I was fighting to escape—something—but what it was, I could not imagine. I had no name for it. Everything has to have a name; every object, every action, every idea. Later, I would wonder if that was what it felt like to be autistic; to be unable to express ideas and feelings because I didn’t know their names.
It had been a lengthy surgery to deal with a perforated ulcer requiring the removal of a sizeable portion of my stomach and cleanup of the poisonous mess in my insides. I had been under morphine for so long that my memory was severely affected. I simply couldn’t come up with words for the things I wanted to say. I realized that fact while trying to turn off the sound of an annoying TV program across from my bed. I studied the buttons on the remote control. None of them were of any help. It took two more days and a lot of trial and error before I retrieved the word MUTE, and there it was, right at the top of the right hand corner of the control where it had been all along. I hadn’t been able to find it because I couldn’t remember the word.

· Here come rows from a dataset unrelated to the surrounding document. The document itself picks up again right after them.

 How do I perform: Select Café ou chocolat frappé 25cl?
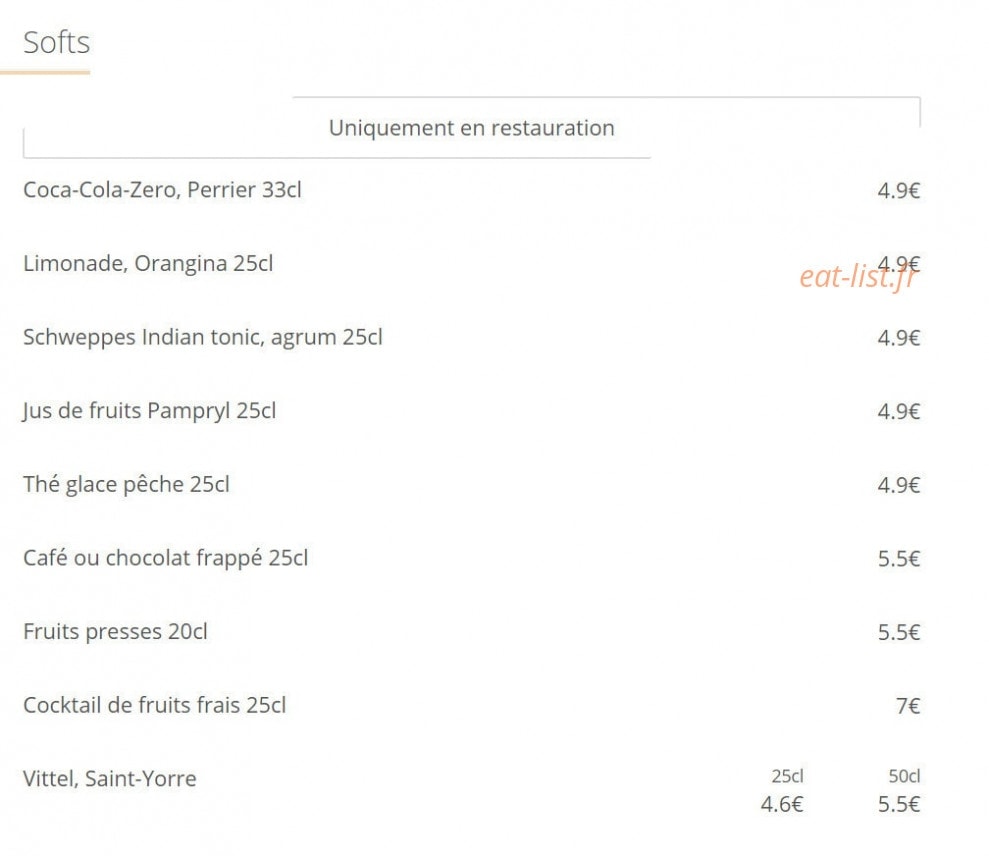[x=165, y=558]
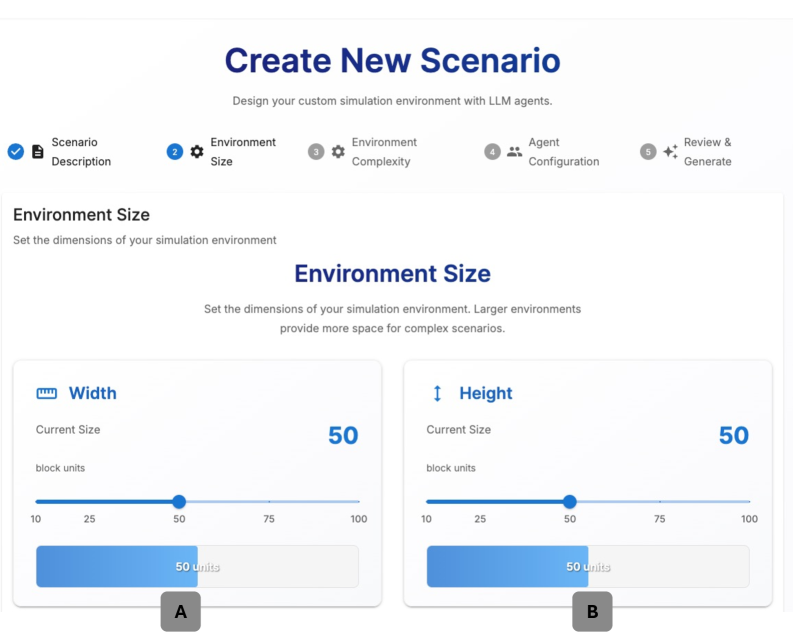Click the sparkle icon beside Review & Generate

(x=670, y=152)
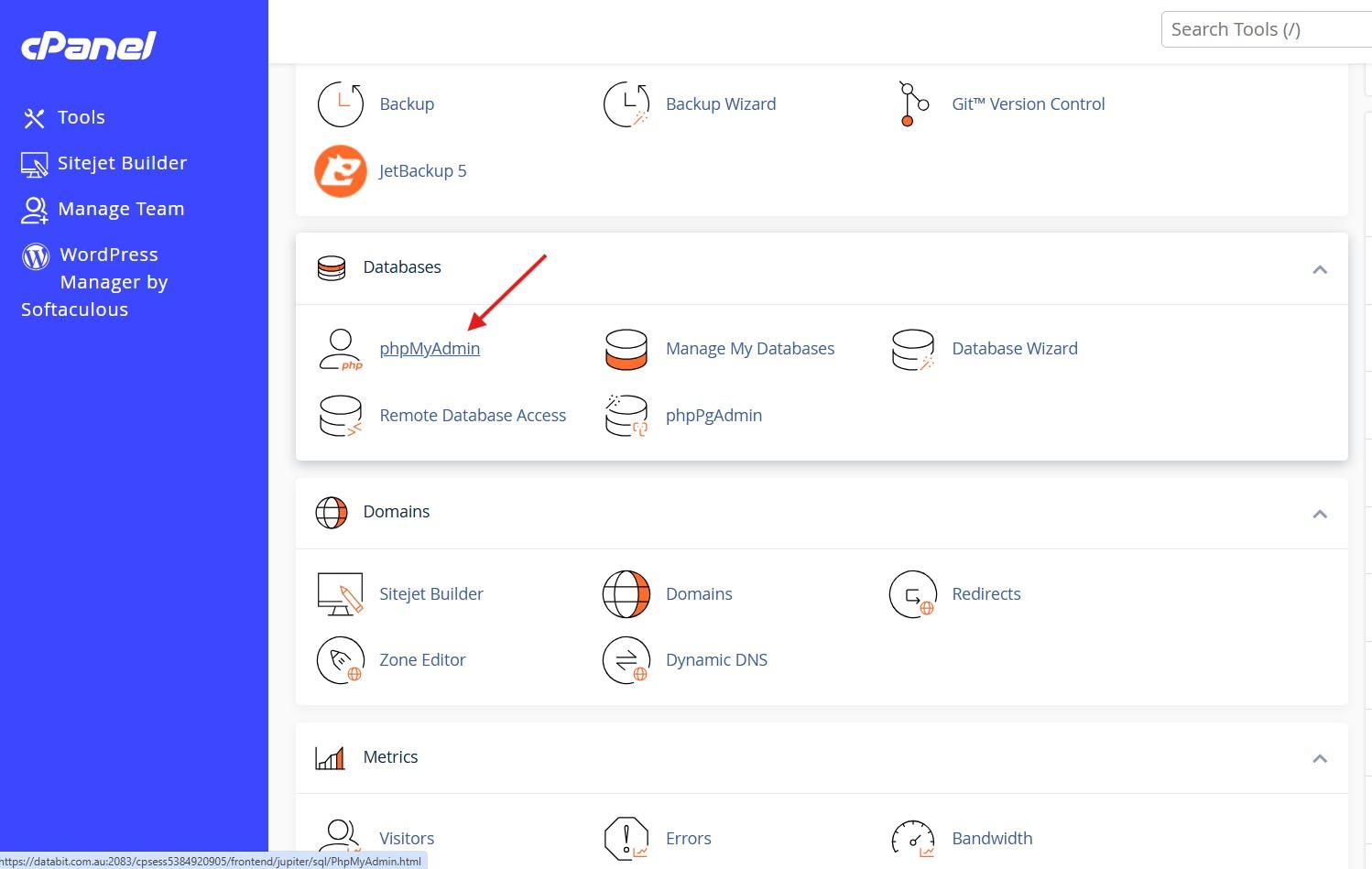Collapse the Domains section
The image size is (1372, 869).
1320,514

Now that I put my finger on the problem, I set about to try to retrieve as many of my missing words as quickly as I could. I discovered that simply looking at printed words helped. Every so often I would recognize one. I welcomed them like old friends and had a compulsion to write them down so they couldn’t get away from me again. Another day or two and I realized that wasn’t necessary.
Trying to work crossword puzzles helped. I did a lot of peeking at the answers but that was ok because I wasn’t trying to prove how clever I was at working out the clues, but simply searching for familiar words. Part of that search was a need for synonyms. One of my writer friends once called me a walking Thesaurus, yet here I was in the pitiful condition of being unable to think of two words with similar definitions. I started compiling a mental list of synonyms for the words I was beginning to remember. It helped.
I began receiving physical and occupational therapy right away once I was moved from the hospital to a rehab facility, and a dietician and speech pathologist soon followed. I couldn’t communicate well with the dietician, not only because of my language limitations, but because I had been fed intravenously for the past couple of weeks and the doctor had told me to start eating carefully, slowly, in tiny bites to help my stomach and digestive system get back to normal. There was also a fear factor that made me cautious about eating anything that might bring back unbearable internal pain.
I was eager to work with the speech pathologist, and struggled to explain how the loss of language affected me and about my efforts to find the missing language. She assured me that I was doing exactly the right things and suggested some additional exercises that could help; making lists of related ideas such as kinds of buildings, brands of cereal and names of streets in my hometown. I found that the lists brought back my memories and ideas that this long time on morphine had stolen from me. One thought led to another and I began to suffer from what I named “Busy Brain.” That new malady kept me awake some nights and I longed for hours of uninterrupted sleep. After three or four days, I could believe I was going to continue rebuilding my vocabulary and didn’t need to be so anxious about words slipping away from me again.
After about a week I’ve managed to get in touch with several of those writer friends who have been greatly supportive. They are all bright, interesting, articulate women. Over the years they have been invaluable inspiration, encouragement, sources of information, challenge, support and friendship. We talk on the cell phone often and they help me feel more like myself. A big part of my on-going recovery.